Yttrium Y 90 Radiolabeled Glass Beads in Treating Patients With Liver Cancer That Cannot Be Removed by Surgery

Liver Cancer Clinical Trial

Official title:
A Treatment of Unresectable Hepatocellular Carcinoma With TheraSphere (Yttrium-90 Glass Microspheres): A HDE Treatment Use Protocol

Clinical Trial Details — Status: No longer available

Administrative data
NCT number NCT00589030
Other study ID # 06057
Secondary ID CHNMC-06057CDR00
Status No longer available
Phase N/A
First received January 3, 2008
Last updated February 13, 2017
Start date April 2007
Est. completion date September 2014

Study information
Verified date February 2017
Source City of Hope Medical Center
Contact n/a
Is FDA regulated No
Health authority
Study type Expanded Access

Clinical Trial Summary

RATIONALE: Internal radiation therapy uses radioactive material placed directly into or near a tumor to kill tumor cells. Using radiolabeled glass beads to kill tumor cells may be effective treatment for liver cancer that cannot be removed by surgery.

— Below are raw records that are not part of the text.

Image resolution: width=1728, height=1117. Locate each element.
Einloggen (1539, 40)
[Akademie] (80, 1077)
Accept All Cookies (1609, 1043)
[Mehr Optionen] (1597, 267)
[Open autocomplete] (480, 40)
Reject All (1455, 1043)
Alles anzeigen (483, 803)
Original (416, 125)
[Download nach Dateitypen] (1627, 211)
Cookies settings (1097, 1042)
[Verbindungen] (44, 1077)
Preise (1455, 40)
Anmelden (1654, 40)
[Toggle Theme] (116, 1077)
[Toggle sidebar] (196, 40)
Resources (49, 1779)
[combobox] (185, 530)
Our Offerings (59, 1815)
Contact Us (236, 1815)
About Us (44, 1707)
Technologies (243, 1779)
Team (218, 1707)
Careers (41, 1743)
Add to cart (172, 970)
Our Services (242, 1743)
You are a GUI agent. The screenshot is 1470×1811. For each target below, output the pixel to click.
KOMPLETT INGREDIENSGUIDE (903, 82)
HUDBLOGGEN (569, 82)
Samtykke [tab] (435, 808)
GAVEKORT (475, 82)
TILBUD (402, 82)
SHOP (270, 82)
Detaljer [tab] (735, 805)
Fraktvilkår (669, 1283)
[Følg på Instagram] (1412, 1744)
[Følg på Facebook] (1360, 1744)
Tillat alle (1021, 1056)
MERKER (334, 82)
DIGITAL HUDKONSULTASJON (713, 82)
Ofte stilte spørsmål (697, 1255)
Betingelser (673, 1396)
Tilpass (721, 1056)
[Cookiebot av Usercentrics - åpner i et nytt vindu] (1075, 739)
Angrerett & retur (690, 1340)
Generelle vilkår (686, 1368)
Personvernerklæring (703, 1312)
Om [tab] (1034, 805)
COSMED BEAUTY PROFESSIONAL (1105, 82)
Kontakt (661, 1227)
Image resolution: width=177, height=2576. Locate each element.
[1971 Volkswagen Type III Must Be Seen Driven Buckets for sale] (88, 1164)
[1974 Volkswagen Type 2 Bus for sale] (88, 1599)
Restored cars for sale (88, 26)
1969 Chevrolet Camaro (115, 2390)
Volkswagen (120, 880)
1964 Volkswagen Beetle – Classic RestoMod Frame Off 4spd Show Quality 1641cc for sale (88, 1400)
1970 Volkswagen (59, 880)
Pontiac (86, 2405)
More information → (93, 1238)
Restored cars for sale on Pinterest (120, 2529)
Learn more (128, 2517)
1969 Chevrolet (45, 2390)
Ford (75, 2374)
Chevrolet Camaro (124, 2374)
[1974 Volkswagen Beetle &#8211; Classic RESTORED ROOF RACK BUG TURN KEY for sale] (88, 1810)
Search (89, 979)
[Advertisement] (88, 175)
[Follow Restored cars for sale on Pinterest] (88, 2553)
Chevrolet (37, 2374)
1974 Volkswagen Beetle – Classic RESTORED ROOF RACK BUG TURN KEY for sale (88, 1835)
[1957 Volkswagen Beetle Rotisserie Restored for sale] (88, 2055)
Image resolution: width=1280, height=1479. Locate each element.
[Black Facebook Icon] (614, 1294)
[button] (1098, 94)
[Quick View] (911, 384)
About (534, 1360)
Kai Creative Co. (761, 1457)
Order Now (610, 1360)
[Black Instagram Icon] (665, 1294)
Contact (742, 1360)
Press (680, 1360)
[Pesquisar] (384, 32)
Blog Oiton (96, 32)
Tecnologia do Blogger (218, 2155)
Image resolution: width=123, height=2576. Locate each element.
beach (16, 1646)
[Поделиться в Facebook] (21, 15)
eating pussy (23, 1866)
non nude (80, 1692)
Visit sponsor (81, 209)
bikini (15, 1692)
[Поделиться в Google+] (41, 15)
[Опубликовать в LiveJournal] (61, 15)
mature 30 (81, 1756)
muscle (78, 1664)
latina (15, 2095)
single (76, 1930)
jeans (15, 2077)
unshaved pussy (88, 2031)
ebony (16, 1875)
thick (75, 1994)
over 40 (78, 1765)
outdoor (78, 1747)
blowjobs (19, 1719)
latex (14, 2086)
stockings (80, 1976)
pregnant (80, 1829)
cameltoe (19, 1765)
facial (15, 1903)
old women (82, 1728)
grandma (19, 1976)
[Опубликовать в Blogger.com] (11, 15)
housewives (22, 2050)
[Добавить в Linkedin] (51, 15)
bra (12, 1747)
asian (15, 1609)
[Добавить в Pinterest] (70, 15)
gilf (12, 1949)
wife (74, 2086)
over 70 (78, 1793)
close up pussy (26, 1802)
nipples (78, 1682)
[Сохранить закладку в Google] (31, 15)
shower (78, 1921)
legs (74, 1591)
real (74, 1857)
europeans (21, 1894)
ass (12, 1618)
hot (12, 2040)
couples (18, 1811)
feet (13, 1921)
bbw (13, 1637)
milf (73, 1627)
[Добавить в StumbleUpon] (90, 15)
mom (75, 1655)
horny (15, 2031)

PURPOSE: To provide expanded access and study the side effects of yttrium Y 90 glass microspheres in treating patients with liver cancer that cannot be removed by surgery.

Description:

OBJECTIVES:

Primary

- Provide supervised access to treatment with yttrium Y 90 glass microspheres (TheraSphere®) to eligible patients with primary cancer to the liver and who are not surgical resection candidates.

- Evaluate patient experience and toxicities associated with TheraSphere® treatment.

- Enter treatment experience into a liver database.

Secondary

- Determine the tumor response rates in patients receiving this treatment.

OUTLINE: This is a humanitarian device exemption use study.

Patients receive yttrium Y 90 glass microspheres (TheraSphere®) via percutaneous hepatic arterial infusion. Patients may be retreated between 30-90 days after the initial infusion.

After completion of study therapy, patients are followed for 30 days and then annually thereafter for up to 2 years.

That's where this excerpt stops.